Another thing I love about Karen Maezen Miller is her lack of apology about needing space and alone time from her family. As someone who desperately needs alone time to recalibrate, I relate to this so much. I am such a better mom when I get the chance to fill up, to take care of myself, to feed my soul and care for my spirit, body and mind. I’m a better mom when I get the chance to miss my kid. KMM talks about getting away and finding retreat as a way of taking full responsibility for her own life and her own ongoing process of refinement. We simply cannot skip the part of parenting where we parent ourselves.
KMM on meditation practice as a parent:
Karen Maezen Miller’s work was one of my great catalysts to my recommitment to a daily sitting meditation after becoming a mom.
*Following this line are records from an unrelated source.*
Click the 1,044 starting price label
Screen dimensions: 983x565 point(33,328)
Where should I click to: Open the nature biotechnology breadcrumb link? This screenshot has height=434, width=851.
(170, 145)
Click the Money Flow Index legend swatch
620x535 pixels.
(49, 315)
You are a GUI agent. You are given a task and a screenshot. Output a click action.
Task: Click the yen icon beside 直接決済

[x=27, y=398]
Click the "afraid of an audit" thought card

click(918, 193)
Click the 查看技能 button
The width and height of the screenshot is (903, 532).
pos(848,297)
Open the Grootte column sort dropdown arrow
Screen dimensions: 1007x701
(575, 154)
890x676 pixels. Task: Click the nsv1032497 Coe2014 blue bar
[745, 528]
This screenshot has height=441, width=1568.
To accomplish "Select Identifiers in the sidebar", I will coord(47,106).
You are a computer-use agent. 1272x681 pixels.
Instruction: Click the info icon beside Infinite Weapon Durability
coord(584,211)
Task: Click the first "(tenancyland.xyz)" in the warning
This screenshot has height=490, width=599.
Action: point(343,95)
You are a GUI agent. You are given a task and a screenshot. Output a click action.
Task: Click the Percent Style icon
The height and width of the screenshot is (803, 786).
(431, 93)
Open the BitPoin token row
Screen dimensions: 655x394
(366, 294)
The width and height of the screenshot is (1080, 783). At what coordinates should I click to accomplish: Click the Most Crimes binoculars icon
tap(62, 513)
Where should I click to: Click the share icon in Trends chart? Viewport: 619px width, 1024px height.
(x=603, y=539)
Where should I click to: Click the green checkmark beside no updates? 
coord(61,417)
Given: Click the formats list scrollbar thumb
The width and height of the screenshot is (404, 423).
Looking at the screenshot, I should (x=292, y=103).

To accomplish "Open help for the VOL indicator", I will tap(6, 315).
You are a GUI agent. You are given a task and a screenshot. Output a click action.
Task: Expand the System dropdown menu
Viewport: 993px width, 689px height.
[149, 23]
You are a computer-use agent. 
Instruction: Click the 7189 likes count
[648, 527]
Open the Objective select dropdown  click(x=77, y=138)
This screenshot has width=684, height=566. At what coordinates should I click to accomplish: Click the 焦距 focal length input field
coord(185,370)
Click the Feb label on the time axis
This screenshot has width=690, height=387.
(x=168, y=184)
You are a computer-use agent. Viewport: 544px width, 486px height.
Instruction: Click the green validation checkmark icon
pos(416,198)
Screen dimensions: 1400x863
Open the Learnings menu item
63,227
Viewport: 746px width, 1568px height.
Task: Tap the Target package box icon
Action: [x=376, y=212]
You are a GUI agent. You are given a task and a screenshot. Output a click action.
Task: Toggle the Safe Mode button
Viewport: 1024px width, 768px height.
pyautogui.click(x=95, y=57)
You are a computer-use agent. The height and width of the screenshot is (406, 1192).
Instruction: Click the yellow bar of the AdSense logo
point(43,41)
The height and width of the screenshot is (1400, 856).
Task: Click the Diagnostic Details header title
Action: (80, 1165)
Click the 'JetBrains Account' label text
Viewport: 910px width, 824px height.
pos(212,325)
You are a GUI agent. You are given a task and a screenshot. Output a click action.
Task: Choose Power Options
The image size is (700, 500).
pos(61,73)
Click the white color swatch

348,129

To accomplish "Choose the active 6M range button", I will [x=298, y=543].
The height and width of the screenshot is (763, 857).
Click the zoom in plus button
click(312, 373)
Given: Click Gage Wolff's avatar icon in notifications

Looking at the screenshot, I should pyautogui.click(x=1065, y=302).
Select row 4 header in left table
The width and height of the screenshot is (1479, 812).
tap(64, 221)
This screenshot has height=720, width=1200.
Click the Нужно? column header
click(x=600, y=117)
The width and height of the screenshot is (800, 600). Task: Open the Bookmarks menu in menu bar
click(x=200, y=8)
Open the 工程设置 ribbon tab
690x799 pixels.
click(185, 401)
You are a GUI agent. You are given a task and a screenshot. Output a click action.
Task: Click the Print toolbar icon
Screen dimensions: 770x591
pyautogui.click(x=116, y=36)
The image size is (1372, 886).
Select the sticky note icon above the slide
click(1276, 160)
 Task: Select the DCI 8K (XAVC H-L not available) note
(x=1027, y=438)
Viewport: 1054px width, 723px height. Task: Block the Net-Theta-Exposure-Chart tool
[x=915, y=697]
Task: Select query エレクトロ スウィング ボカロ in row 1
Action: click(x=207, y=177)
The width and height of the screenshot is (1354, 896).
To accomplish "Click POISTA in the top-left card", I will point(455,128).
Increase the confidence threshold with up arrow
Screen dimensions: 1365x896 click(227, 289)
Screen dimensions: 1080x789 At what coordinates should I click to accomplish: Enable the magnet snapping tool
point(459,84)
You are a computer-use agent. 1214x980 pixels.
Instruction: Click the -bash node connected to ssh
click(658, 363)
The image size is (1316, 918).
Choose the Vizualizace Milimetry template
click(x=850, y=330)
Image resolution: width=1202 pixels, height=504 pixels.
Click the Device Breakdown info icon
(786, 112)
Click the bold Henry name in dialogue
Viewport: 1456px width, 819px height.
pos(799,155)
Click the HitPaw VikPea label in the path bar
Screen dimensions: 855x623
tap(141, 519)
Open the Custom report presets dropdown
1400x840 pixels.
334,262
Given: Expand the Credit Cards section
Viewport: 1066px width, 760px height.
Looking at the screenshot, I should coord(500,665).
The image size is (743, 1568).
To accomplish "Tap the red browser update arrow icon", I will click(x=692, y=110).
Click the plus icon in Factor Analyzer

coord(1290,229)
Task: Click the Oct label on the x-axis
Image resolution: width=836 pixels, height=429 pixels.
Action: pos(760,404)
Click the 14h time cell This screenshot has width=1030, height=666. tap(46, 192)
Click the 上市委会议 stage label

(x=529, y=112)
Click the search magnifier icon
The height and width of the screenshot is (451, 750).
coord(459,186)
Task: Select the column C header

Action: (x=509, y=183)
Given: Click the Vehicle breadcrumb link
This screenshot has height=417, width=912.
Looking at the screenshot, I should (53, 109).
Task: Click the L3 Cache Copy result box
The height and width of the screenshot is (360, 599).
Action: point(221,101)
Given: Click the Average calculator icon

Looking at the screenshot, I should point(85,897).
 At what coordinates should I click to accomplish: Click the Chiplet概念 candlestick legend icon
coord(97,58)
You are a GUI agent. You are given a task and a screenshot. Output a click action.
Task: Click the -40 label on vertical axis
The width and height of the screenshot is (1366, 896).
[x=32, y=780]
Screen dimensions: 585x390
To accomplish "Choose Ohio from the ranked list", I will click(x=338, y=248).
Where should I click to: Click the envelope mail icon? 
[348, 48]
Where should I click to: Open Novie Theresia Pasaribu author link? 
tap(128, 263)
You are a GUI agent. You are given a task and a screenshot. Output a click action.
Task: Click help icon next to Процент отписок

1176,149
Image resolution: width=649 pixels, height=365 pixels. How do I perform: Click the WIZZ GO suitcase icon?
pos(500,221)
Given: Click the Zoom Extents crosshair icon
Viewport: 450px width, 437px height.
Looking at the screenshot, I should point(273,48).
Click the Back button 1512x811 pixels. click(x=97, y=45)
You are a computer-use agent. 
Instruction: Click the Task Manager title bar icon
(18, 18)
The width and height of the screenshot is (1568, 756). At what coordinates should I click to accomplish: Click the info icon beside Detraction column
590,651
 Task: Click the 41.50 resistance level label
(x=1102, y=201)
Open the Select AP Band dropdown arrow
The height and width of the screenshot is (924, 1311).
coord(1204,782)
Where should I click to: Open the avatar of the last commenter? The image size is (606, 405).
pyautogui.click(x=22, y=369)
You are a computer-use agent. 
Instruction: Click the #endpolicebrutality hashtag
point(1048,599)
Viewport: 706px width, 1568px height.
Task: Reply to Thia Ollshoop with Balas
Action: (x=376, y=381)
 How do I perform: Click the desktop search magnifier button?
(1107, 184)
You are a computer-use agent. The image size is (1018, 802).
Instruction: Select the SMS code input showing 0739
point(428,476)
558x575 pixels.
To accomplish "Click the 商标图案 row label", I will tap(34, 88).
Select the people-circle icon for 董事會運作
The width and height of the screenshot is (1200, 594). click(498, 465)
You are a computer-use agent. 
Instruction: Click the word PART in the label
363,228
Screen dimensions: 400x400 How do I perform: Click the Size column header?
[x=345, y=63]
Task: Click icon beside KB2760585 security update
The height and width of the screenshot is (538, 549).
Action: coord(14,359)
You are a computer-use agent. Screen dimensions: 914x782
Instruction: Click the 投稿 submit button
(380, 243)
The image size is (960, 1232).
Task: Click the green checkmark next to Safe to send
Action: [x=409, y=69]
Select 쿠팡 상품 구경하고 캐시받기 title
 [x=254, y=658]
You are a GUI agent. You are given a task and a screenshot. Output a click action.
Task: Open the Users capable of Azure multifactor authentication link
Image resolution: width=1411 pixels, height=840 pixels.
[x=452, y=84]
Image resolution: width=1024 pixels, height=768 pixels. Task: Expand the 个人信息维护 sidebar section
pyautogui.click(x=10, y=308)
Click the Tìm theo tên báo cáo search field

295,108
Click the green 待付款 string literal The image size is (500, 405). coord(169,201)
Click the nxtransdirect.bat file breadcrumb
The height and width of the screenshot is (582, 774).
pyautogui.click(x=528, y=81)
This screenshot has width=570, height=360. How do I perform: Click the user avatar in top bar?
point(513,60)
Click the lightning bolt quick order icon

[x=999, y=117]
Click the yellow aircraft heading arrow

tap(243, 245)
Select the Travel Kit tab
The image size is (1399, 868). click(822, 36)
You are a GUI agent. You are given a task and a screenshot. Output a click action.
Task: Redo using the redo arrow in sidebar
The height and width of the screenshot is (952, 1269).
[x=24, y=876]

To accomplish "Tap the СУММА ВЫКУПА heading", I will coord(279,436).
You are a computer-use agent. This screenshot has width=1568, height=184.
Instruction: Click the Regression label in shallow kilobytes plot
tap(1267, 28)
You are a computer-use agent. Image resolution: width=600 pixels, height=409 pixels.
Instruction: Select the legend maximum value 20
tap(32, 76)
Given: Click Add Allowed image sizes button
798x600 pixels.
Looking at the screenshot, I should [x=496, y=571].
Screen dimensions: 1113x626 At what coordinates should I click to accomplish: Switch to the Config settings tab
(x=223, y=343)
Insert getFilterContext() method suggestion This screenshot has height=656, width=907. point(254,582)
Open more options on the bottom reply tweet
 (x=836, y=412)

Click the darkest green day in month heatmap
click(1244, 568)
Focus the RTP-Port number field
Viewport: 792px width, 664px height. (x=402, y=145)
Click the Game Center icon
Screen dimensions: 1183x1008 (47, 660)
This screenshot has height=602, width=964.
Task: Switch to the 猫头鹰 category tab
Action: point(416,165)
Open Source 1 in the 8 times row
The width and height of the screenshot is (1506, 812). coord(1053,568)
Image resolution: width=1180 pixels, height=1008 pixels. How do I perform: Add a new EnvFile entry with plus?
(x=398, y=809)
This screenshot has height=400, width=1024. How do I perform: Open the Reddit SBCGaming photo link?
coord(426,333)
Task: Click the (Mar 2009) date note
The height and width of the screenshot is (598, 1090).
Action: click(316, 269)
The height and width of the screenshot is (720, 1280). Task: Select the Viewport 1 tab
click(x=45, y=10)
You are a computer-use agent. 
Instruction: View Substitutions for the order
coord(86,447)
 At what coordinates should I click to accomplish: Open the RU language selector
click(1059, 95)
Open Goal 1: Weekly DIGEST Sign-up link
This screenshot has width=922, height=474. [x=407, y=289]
KMM says, “If you say you don’t have time to meditate then the truth is you don’t.”
Here is her realistic advice on developing a meditation practice: “Don’t make it hard,” she says. “Don’t make it another thing that you can’t do, you don’t have time to do or you aren’t good at. Because that is the way you [probably] talk to yourself about a lot of things and it is self-fulfilling.”
“You have 5 minutes at the beginning of the day and you have 5 minutes at the end of the day to practice being present and aware. If you can’t sit for 5 minutes, sit for 4, if you can’t sit for 4, sit for 3.
…You can’t be attached to somehow doing it the “right” way, or getting the maximum benefit or being “good” at it or trying to turn yourself into a saint or even a better mom. Do it because you have to do it for own wellbeing and so that you will hurt people less.”
(For more about self-care practice, watch: 5 Steps for Better Self Care for Moms). You can learn more about Karen Maezen Miller’s work, online teachings and upcoming retreats and events at karenmaezenmiller.com. Also check out all the podcast episodes from AMPlify Your Life: Podcast for Busy Moms.
“Parenting is hard and no one gives a shit” should be your next meme.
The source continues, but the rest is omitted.